Perseus cluster of galaxies as seen by the Chandra X-ray Observatory. The X-rays come from million-degree gases around the galaxy cluster. Giant bubbles and cavities show where the supermassive black hole blasted energy into the gas.NASA/CXC/IoA/A.Fabian et al., CC BY

X-ray astronomy got its start in the 1950s and ‘60’s with the first X-ray telescopes being launched on sounding rockets and balloons. Space telescopes followed, and with these, astronomers could take X-ray images or low-resolution spectra and made amazing discovery after discovery: the first black hole in our Milky Way galaxy; clusters of galaxies bathed in the glow of million-degree gas; all the way to a mysterious X-ray “background.” Soon after its launch in 1999, the Chandra X-ray Observatory finally resolved that X-ray background into a multitude of growing supermassive black holes in the early universe.
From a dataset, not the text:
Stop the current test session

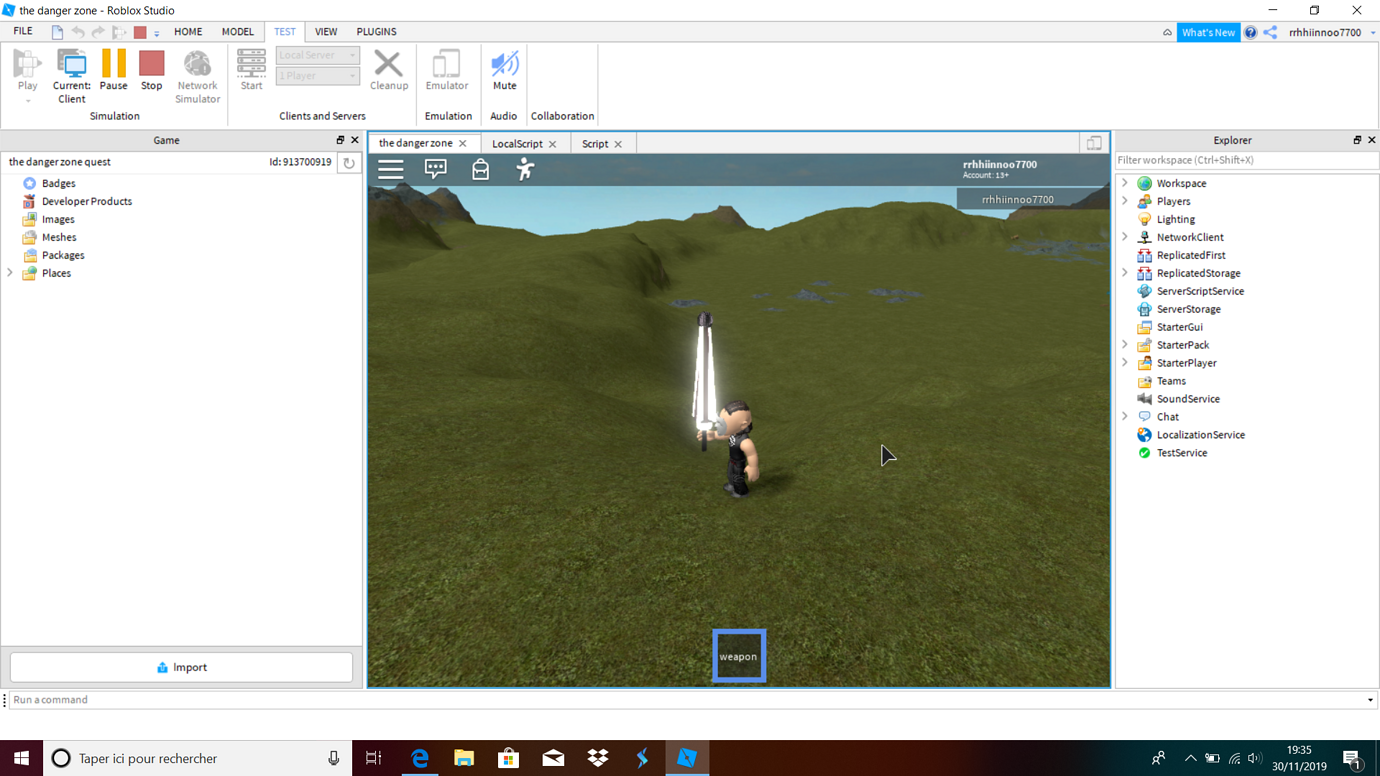[151, 73]
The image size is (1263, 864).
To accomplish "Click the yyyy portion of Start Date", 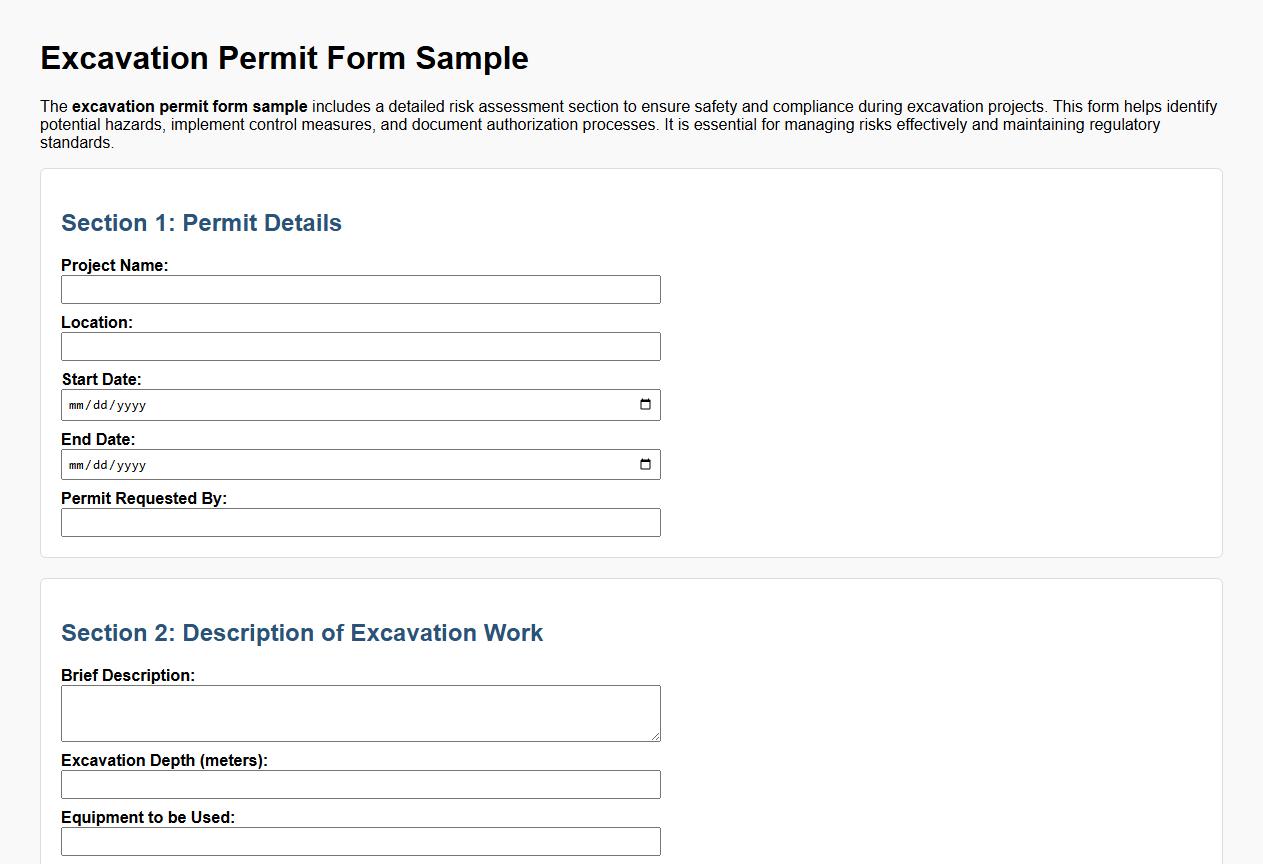I will [x=131, y=405].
But the history of X-ray spectroscopic measurements in space is somewhat star-crossed. Before Hitomi was ASTRO-EII, known as Suzaku. Suzaku carried an X-ray microcalorimeter, but just a few weeks after launch, the instrument’s cooling system suffered a series of failures and lost all its coolant. Before that came ASTRO-E, which was lost during launch in 2000 when its M-V-4 rocket failed. And before that, NASA planned to fly an X-ray microcalorimeter on a mission called AXAF-S, which got canceled.
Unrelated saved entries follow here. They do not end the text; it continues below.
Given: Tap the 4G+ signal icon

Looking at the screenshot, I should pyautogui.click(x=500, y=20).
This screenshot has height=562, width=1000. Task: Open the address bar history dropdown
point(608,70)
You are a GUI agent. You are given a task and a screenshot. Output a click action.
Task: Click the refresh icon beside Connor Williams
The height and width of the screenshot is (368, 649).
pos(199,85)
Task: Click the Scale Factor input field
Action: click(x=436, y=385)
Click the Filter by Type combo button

Visions of the hot and energetic universe

With a true high-resolution X-ray spectrograph in space we could finally see so much: we could see the motion, the ebb and flow, of million-degree gas sloshing around galaxy clusters as the supermassive black hole in the galaxy at the center of the cluster shoots unimaginable amounts of energy into it with its relativistic jets. We could watch the final gasps of matter as it falls into a feeding quasar, and see the distortion of spacetime itself due to Einstein’s general relativity. We could search for the “missing matter” which we believe must lurk in the vicinity of galaxies.

Artist’s conception of the ATHENA X-ray observatory.ATHENA/ESA

The next chance to fly such an instrument isn’t for a while. Astronomers can next pin their hopes on the ATHENA satellite, which the European Space Agency has selected as a flagship large-class mission. ATHENA will carry two X-ray instruments, a Wide Field Imager for taking large X-ray images of the sky, and a true X-ray calorimeter which will let us do high-resolution X-ray spectroscopy.
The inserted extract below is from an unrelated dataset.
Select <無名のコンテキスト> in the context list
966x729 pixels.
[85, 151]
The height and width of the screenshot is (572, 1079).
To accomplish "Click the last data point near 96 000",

But ATHENA is currently not slated to launch until 2028, and no spacecraft has ever launched on time.

In space, no one can hear you ping

There is still hope for Hitomi: it may be only “mostly dead,” On March 30, JAXA received two pings from the damaged satellite. This means that at least some onboard systems were still running. Perhaps over a few months, Hitomi can be recovered and still do science.

JAXA has an incredible record in saving troubled spacecraft: they lost and reestablished contact with Hayabusa as it was trying to land on an asteroid, and when Akatsuki failed to enter its planned orbit around Venus, JAXA spent five years flying it through the solar system for a second, successful attempt.

The good news is that before its troubles, Hitomi did take some observations and sent them back to Earth… enough to amaze astrophysicists, but far too little to answer all the questions we have.

Kevin Schawinski receives funding from the Swiss National Science Foundation. He is part of two science working groups for the ATHENA mission.